By Jason Duaine Hahn
August 17, 2018 02:48 PM

Elon Musk is admitting that the stress of his multibillion-dollar companies is taking a toll on his well-being.

“This past year has been the most difficult and painful year of my career,” Musk — the co-founder and CEO of SpaceX, Tesla and Neuralink — told the New York Times on Thursday. “It was excruciating.”

Musk — who reportedly alternated between laughing and crying during his interview detailed a life filled with 120-hour work weeks, which has often prevented him from seeing family and almost kept him from making it to his brother’s wedding in Catalonia.

This intense schedule has been the case for the better part of the last two decades, which has spanned Musk’s three marriages, the births of his twins and triplets and the loss of his infant son in 2002 due to SIDS.

“There were times when I didn’t leave the factory for three or four days — days when I didn’t go outside,” he said. “This has really come at the expense of seeing my kids. And seeing friends.”

When Musk turned 47 in June, there wasn’t much of a celebration, he “struggled” to tell the newspaper. He spent the entire 24 hours of the day at work.

“All night — no friends, nothing,” Musk said.

Because he has trouble resting, the Tesla CEO — who dated actress Amber Heard on and off for years — also admitted he sometimes uses Ambien, a powerful sleep medication.

“It is often a choice of no sleep or Ambien,” he said. The Times reported that members of Tesla’s board have expressed concern about his use of the medication, which can sometimes prove addictive.

The Times interview comes during a tumultuous time for Musk, which has seen him become the focus of controversy, largely due to his social media usage.

When 12 members of a youth soccer team were trapped in a cave in Thailand in July, Musk and engineers from SpaceX helped to craft a submarine to assist in the rescue. Musk was on hand in the country to deliver the machine, but rescue officials opted not to use it. Musk was later criticized by the lead rescuer, Vernon Unsworth, who called the submarine a “PR stunt.” Unsworth also said Musk could “stick his submarine where it hurts.”

Musk sent out a series of now-deleted tweets referring to Unsworth as a “pedo guy.” Musk apologized for his remarks, but Tesla shares took a hit the following day, and Unsworth said he is considering legal action.
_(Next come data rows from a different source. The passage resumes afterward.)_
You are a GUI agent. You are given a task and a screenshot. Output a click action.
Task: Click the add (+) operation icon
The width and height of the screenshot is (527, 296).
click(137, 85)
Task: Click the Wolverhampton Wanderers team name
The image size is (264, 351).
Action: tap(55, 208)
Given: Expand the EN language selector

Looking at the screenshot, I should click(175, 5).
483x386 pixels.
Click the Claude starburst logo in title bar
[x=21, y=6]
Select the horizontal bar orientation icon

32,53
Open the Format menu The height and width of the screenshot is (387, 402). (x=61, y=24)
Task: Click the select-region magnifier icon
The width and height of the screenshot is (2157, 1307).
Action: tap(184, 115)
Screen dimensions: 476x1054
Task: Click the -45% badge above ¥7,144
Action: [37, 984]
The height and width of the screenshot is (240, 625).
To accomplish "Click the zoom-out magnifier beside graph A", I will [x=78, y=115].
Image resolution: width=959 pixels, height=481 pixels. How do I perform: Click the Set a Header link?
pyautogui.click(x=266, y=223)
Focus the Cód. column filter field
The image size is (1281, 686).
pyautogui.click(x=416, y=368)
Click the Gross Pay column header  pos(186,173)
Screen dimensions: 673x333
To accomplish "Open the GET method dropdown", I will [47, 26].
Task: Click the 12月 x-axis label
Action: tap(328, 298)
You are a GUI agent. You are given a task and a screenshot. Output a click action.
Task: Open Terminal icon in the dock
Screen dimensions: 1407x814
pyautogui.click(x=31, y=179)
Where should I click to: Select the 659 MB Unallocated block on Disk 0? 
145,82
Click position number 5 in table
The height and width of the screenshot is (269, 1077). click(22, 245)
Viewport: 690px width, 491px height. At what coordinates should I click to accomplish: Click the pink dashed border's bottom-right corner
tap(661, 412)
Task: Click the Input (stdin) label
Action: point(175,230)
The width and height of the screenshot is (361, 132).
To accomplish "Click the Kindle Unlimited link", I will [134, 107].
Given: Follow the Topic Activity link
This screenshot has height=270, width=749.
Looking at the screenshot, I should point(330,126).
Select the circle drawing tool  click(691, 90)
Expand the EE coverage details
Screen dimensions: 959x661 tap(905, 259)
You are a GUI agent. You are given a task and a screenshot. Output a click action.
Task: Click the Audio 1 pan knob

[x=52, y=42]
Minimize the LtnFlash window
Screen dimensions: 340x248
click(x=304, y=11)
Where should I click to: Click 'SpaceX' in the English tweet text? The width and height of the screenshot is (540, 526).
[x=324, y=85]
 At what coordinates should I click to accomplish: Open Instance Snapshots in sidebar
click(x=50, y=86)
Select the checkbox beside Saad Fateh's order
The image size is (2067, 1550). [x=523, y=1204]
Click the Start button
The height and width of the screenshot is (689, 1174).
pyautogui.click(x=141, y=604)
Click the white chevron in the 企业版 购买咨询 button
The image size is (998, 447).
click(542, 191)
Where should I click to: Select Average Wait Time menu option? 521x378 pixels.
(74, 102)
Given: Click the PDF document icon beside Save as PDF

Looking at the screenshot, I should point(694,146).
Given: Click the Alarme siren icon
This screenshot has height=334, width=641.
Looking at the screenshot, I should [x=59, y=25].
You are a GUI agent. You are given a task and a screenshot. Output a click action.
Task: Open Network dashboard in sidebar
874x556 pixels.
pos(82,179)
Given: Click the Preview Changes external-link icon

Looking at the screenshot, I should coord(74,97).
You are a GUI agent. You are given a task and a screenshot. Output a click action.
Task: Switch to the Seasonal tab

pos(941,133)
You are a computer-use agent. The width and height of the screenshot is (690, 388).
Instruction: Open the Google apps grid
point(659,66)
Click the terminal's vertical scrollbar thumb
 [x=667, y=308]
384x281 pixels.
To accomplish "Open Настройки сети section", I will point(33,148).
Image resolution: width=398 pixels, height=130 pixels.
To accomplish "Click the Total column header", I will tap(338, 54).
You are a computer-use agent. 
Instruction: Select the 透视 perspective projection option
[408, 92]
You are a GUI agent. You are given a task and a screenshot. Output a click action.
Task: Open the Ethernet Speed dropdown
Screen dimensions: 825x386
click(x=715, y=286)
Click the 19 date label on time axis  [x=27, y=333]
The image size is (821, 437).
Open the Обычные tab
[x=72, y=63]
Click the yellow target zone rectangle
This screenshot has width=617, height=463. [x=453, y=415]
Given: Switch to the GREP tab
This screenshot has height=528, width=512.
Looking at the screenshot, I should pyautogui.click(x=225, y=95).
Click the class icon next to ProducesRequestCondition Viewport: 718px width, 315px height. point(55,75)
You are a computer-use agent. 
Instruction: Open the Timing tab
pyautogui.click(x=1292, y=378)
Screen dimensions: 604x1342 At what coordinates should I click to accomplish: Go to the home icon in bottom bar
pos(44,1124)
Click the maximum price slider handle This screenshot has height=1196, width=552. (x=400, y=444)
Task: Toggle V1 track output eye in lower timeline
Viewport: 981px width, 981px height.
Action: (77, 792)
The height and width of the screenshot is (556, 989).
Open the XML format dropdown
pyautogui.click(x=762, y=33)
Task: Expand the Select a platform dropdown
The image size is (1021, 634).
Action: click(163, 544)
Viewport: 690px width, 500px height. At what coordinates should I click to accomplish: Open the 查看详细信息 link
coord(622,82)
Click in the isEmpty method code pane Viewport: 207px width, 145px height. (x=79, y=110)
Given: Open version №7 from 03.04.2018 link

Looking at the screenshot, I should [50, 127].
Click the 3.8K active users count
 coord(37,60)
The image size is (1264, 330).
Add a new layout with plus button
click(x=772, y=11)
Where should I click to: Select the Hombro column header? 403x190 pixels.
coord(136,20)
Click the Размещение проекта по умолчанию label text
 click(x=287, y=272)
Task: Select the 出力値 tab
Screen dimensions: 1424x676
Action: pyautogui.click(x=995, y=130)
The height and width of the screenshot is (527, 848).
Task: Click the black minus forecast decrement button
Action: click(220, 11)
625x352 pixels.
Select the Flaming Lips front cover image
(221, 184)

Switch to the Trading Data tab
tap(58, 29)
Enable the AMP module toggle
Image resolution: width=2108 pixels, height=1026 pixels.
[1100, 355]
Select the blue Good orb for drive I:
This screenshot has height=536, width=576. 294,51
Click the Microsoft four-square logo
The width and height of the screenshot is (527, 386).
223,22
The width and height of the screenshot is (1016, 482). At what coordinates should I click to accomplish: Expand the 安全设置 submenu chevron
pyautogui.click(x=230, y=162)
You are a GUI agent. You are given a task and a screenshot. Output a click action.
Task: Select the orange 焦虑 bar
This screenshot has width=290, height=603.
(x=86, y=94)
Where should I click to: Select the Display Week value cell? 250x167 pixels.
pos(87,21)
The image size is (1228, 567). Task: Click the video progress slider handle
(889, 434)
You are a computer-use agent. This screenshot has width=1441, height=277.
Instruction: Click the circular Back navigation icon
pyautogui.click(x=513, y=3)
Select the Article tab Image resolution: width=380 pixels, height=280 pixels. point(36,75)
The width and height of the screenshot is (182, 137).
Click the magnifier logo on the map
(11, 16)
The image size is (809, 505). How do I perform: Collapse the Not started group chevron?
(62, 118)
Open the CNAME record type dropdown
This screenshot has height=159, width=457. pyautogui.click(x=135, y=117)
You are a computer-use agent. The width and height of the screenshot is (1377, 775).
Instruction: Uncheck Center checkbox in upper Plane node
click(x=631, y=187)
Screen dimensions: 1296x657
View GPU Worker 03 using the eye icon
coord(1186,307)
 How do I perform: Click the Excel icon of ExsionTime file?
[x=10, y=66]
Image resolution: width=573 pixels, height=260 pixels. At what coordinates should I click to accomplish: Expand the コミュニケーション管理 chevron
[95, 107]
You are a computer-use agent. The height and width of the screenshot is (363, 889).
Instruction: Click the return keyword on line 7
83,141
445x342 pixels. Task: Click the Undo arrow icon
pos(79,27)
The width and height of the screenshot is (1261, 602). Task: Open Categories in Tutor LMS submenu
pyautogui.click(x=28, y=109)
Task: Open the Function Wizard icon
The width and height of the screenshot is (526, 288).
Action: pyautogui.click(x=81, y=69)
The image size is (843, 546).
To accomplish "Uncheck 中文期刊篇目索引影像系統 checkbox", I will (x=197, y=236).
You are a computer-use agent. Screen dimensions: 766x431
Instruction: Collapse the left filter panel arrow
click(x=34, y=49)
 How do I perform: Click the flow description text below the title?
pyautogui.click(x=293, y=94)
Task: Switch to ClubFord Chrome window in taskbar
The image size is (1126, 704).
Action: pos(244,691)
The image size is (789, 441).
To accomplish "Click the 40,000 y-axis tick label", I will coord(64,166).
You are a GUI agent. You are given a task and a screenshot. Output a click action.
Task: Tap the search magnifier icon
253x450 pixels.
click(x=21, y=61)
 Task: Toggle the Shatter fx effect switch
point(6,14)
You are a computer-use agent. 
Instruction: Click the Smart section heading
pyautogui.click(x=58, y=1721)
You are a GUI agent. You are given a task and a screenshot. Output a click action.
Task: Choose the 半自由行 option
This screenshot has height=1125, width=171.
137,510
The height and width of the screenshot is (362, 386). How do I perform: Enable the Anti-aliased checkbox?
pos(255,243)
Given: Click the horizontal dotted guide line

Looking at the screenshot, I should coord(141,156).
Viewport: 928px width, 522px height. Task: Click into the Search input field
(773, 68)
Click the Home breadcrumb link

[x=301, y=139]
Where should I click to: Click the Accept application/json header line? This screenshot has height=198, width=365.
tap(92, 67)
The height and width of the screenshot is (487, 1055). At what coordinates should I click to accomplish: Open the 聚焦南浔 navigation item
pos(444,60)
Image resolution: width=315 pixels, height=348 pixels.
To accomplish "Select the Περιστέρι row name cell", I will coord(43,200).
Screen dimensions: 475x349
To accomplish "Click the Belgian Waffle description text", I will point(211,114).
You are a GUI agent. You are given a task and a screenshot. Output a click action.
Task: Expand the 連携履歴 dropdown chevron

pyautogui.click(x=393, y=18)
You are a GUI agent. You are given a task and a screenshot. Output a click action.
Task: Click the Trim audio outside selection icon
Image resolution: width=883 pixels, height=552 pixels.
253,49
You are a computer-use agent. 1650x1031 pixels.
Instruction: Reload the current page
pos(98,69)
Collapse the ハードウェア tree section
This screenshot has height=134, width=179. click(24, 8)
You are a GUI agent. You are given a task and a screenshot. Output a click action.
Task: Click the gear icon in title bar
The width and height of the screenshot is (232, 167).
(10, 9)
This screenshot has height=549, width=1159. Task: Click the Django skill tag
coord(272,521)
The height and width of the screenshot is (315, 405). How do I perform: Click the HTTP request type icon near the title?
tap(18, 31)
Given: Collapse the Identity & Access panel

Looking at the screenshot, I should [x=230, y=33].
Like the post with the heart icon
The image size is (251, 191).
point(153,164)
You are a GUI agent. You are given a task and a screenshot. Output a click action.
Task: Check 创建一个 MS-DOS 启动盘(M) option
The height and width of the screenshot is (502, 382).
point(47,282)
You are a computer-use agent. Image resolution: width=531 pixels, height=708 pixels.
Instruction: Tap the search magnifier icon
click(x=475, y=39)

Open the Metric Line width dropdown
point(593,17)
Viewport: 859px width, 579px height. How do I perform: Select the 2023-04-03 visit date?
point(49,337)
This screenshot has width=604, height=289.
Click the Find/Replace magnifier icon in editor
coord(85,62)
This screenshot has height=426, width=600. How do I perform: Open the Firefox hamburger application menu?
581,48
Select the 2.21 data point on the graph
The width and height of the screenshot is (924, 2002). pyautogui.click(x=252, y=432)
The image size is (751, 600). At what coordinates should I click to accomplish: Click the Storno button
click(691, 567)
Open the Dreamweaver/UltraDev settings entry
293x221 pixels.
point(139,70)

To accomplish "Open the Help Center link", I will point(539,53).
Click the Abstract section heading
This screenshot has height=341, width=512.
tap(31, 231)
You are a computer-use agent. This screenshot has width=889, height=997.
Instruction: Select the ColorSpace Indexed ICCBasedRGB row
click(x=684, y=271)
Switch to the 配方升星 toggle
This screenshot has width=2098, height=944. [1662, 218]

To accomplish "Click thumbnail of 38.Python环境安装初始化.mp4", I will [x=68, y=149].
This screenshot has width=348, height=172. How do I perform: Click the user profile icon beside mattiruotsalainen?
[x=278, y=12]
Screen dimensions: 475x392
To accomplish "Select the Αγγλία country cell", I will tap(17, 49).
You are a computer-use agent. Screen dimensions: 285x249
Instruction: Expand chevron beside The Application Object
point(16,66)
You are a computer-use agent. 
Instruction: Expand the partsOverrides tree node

Musk found Twitter controversy once again in early August, when he published a tweet announcing he was taking Tesla private for $420 a share, and already had “funding secured.” The message sent Tesla’s stock soaring, but it became the focus of an SEC investigation and reportedly infuriated Tesla shareholders. It also became a meme.

The tweet — which got more than 22,000 replies — led many to believe Elon was using marijuana when he sent it because it referenced “420.” Musk said that was not the case.

“I was not on weed, to be clear,” he told the Times. “Weed is not helpful for productivity.”

While Tesla’s products are largely praised for their technological advancements and has enjoyed success, Musk said he has paid a price for it.

“I thought the worst of it was over — I thought it was,” he said. “The worst is over from a Tesla operational standpoint… But from a personal pain standpoint, the worst is yet to come.”

Elon Musk with girlfriend, Grimes
Neilson Barnard/Getty

Last week, Musk — who is dating the singer Grimes — was the target of a series of tweets from Azealia Banks, who alleged she spent a weekend at Musk’s home with his girlfriend Grimes. In the tweets, Banks claimed Musk posted his “funding secured” tweet while using acid, and that she was only invited to participate in a threesome that didn’t take place.

A spokesperson for Musk told PEOPLE the claims are “absolute nonsense.”

The Times reported that Tesla’s brass may be looking to hire a No. 2 executive to help relieve Musk of some of his day-to-day duties. When asked if he would consider leaving his role with the company, Musk responded in the negative, but said if there was someone who could do it better than him, he would reconsider.

“They can have the job,” he said. “Is there someone who can do the job better? They can have the reins right now.”